David Reed (b. San Diego, 1946) lives in New York City. His paintings develop from an obsession with how we see and a deep interest in European and American paintings, ranging from the Italian Renaissance and the European Baroque to abstract expressionism, pop art, and minimalism. To make his paintings, he combines techniques and concepts used in older traditions of figure painting with new expressive and philosophical questions made possible by abstraction. In order to test our perceptions, Reedʼs paintings combine disparate elements: For example, hand-painted brush and knife marks appear alongside images of such marks painted using computer generated, laser-cut stencils based on digitally processed scans. His most recent solo exhibitions include shows at Gagosian Gallery, NY (2020 and 2017); Neues Museum Nürnberg, Germany (2019); Kunstmuseum Winterthur, Switzerland (2018); Pérez Art Museum, Miami, Florida (2016); Museum Haus Lange, Krefeld, Germany (2015).
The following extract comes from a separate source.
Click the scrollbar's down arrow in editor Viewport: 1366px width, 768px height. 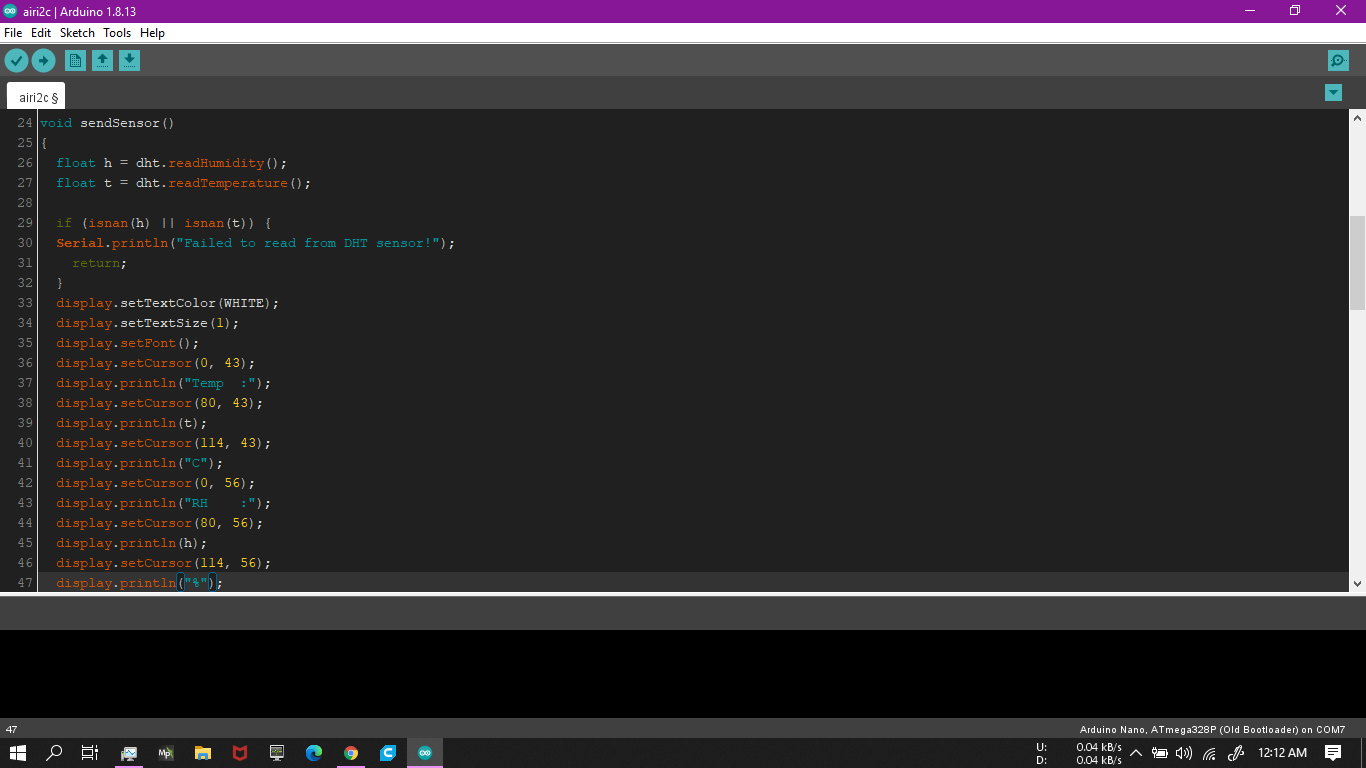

Dorothea Rockburne (b. 1932, Montreal) lives and works in New York. She studied at the École des Beaux-Arts de Montréal, the Montreal Museum School, and at Black Mountain College, where she met the mathematician Max Dehn, whose tutelage in concepts including harmonic intervals, topology, and set theory have been deeply generative for her art practice. After moving to New York in 1954, she became involved with the nascent Judson Dance Theater, and later participated in Carolee Schneemannʼs Meat Joy (1964), among other notable performances. In the late ʼ60s, Rockburne began exhibiting paintings made with industrial materials and creating drawings from crude oil and graphite applied to paper and chipboard. Later phases of Rockburneʼs painting practice have drawn on ancient systems of proportion as well as astronomical phenomena. Her work has been featured in two solo exhibitions at the MoMA, New York (1981 and 2013–14); the Parrish Art Museum, Southampton (2011); Museum of Fine Arts,
Montréal (2011); and at Dia : Beacon (2018–21).
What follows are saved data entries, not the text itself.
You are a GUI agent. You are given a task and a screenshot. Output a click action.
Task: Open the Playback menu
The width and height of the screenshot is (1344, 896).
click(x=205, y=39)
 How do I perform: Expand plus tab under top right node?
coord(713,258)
Richard Tuttle (b. 1941, Rahway, New Jersey) lives and works in New York City; Abiquiú, New Mexico; and Mount Desert, Maine. Engaging aspects of painting, drawing, sculpture, bookmaking, printmaking, and installation, Tuttle has revolutionized the landscape of contemporary art, challenging rules and notions of genre and media. His work is characterized by its command of space and its ability to articulate a poetics of materiality through a vernacular of modesty and idiosyncrasy. Since Tuttleʼs first exhibition at Betty Parsons Gallery in 1965, his work has been the subject of over two hundred solo exhibitions internationally, and numerous monographic books. In 2020, Walther König published Richard Tuttle: A Fair Sampling–Collected Writings 1966-2019, edited by Dieter Schwarz. Tuttle is represented by Pace Gallery, New York; Annemarie Verna Galerie, Zurich; Modern Art, London; David Kordansky Gallery, Los Angeles; Galerie Christian Lethert, Cologne; and Galerie Greta Meert, Brussels.
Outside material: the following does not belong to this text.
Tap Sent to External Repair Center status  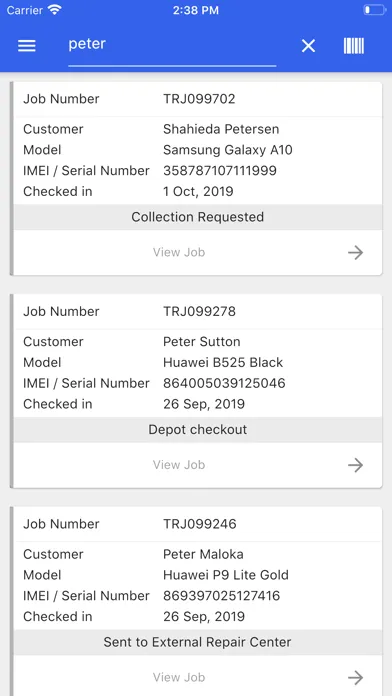[198, 642]
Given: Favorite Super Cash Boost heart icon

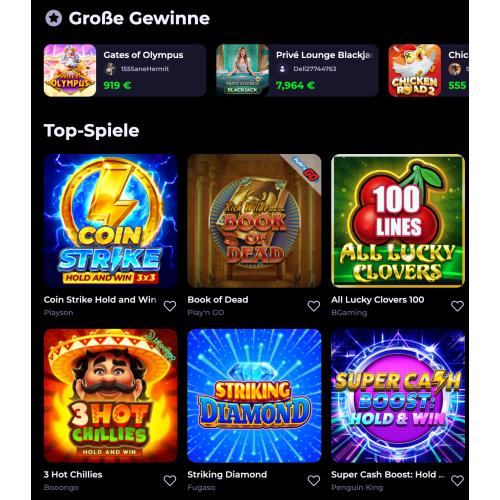Looking at the screenshot, I should tap(457, 480).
Paul Wallach (b. New York City, 1960) studied at the University of Wisconsin-Madison and Boston
Universityʼs Program in Artisanry. He worked as Mark di Suveroʼs studio assistant for three years before moving to Düsseldorf and then Paris in the early ʼ90s. His abstract sculptures, often wall mounted, are comprised of heterogeneous materials such as wood, plaster, steel, paint, paper and canvas. They emerge from a dynamic point on the wall and precariously extend into their spatial surroundings as if suspended, becoming three-dimensional drawings that generate space. Wallachʼs one-person exhibitions in public
institutions include shows at the Domaine de Kerguéhennec, Bignan (2015); Musée dʼArt Moderne
et Contemporain, Saint-Étienne Métropole (2014); Gemeentemuseum, The Hague (2002) and the Folkwang Museum, Essen (1995). He is represented by Galerie Jeanne Bucher Jaeger Paris and Bastian Gallery, Berlin and London. He lives and works in Paris.